---- RECORDS FOR THE TASK

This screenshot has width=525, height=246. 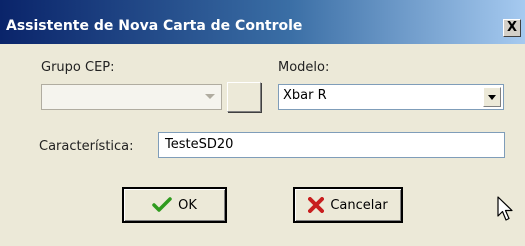 What do you see at coordinates (154, 26) in the screenshot?
I see `window-title: Assistente de Nova Carta de Controle` at bounding box center [154, 26].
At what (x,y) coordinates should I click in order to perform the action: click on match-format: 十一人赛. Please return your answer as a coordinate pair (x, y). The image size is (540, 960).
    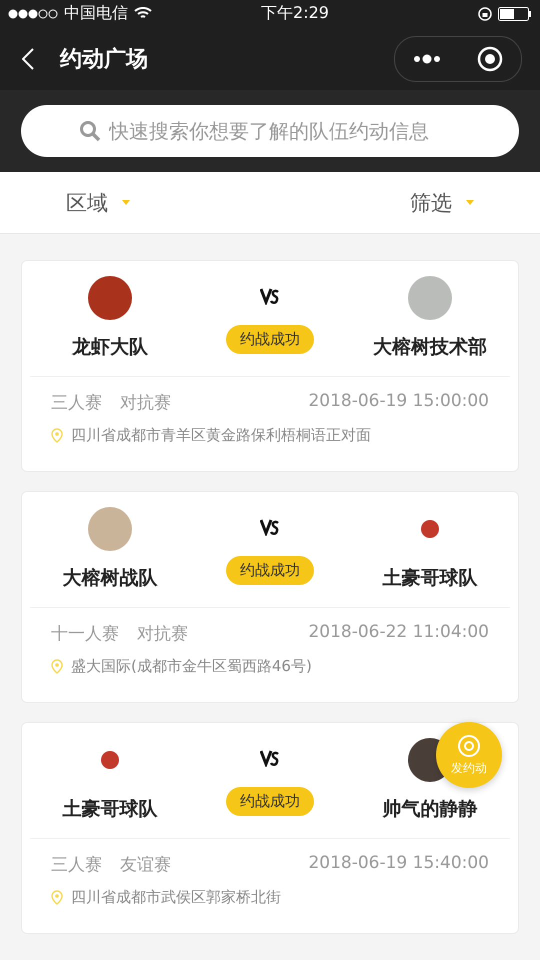
    Looking at the image, I should click on (85, 634).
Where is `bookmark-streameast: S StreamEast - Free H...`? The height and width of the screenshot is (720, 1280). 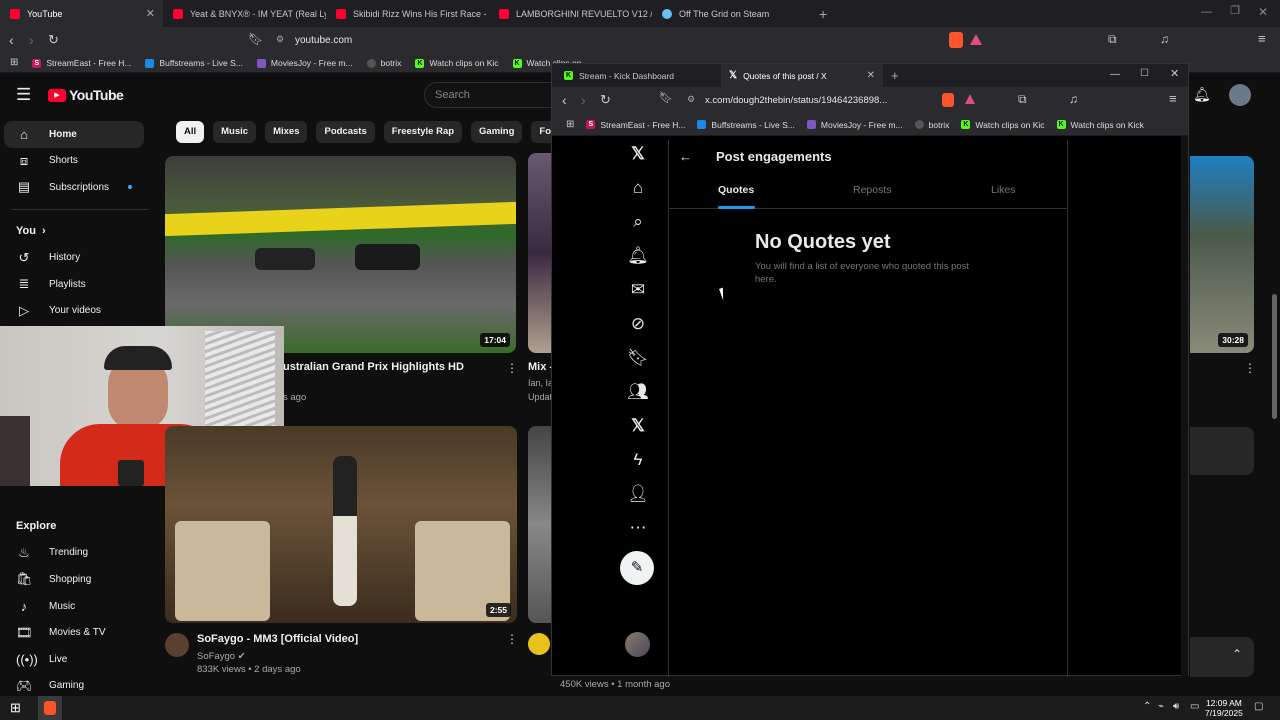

--------

_ABOUT THIS EXERCISE_
Copy out the material word for word, from the line with "At what (x,y)" through the final line. Leave the pictures out.

_OUTPUT OF THE EXERCISE_
At what (x,y) coordinates should I click in order to perform the action: click on match-format: 十一人赛. Please return your answer as a coordinate pair (x, y). The image size is (540, 960).
    Looking at the image, I should click on (85, 634).
Where is `bookmark-streameast: S StreamEast - Free H...`? The height and width of the screenshot is (720, 1280). 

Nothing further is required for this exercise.